Quando a cesárea necessária
Existem, sim, muitos casos em que ela pode salvar a vida da mãe e do feto. Mas a maioria das justificativas aparecem só durante o trabalho de parto. E mesmo as cesáreas eletivas – ou seja, marcadas – podem esperar este momento para ter certeza que o bebê está pronto para vir ao mundo. Veja alguns motivos que podem levar à cesariana e entenda porque, nestes casos, a intervenção cirúrgica é melhor:
- Estado Fetal Intranquilizador (sofrimento fetal): quando o bebê não está bem e o nascimento precisa ocorrer prontamente – e a cesárea é a via de parto mais rápida.

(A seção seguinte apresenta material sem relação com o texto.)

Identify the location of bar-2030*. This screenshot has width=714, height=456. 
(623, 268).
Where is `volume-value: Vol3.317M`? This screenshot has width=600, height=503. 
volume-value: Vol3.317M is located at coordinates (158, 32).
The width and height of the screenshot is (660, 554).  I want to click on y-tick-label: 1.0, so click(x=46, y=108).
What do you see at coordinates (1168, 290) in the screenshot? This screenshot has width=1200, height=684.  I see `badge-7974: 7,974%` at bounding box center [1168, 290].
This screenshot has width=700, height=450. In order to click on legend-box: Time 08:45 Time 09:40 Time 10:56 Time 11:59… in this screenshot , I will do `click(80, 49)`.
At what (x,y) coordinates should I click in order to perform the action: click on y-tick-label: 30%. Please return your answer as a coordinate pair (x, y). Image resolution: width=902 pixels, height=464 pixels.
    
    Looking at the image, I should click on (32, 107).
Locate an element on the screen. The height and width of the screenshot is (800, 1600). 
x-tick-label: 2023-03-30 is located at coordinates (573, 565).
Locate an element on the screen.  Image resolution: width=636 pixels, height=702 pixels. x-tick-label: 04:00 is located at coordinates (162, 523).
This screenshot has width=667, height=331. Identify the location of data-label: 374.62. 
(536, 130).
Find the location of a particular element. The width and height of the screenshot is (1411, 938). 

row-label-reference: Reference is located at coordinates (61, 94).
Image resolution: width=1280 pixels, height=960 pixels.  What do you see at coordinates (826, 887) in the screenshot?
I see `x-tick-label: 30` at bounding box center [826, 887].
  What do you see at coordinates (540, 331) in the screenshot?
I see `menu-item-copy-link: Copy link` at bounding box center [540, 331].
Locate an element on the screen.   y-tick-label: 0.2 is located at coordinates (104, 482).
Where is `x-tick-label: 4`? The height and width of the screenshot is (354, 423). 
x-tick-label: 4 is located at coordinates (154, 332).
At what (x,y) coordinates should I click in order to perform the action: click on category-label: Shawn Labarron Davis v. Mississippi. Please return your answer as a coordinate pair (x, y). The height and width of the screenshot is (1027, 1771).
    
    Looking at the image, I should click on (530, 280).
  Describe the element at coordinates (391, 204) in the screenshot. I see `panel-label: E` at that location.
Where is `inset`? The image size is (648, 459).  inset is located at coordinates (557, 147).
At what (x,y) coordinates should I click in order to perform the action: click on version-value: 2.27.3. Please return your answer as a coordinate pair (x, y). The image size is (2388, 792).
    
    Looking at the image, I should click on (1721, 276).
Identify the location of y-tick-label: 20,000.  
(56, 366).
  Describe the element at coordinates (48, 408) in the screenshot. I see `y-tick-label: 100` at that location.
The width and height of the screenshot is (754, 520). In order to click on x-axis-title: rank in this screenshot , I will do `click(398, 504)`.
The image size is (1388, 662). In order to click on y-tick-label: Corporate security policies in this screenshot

- Apresentação córmica: quando o bebê está atravessado no momento do trabalho de parto.
- Hemorragias maternas no final da gravidez: podem ocorrer por descolamento da placenta (quando a placenta descola antes de o bebê nascer) ou placenta prévia (quando a placenta recobre o colo do útero). As duas pedem uma cesárea. Mas sangramentos pequenos podem acontecer também pela dilatação do colo do útero e, neste caso, não há necessidade de cirurgia.
- Mãe portadora do HIV: pesquisadores do International HIV Group analisaram diversos estudos e concluíram que as chances de transmissão do vírus da mãe para o bebê diminui em 50% se feita a cesariana programada.
- Apresentação pélvica em primigesta (bebê sentado em mulheres que nunca pariram): o bebê pode nascer sentado, mas nestes casos o risco relativo do parto normal é maior que o da cesárea.
- Herpes genital com lesão ativa: há maior chance de o bebê se infectar durante o parto normal do que na cesariana eletiva.
- Prolapso de cordão: o cordão sai antes do bebê. O problema é que quando o bebê passa pelo canal, quando feito o parto normal, provoca uma pressão no cordão, impedindo a passagem de sangue para a criança.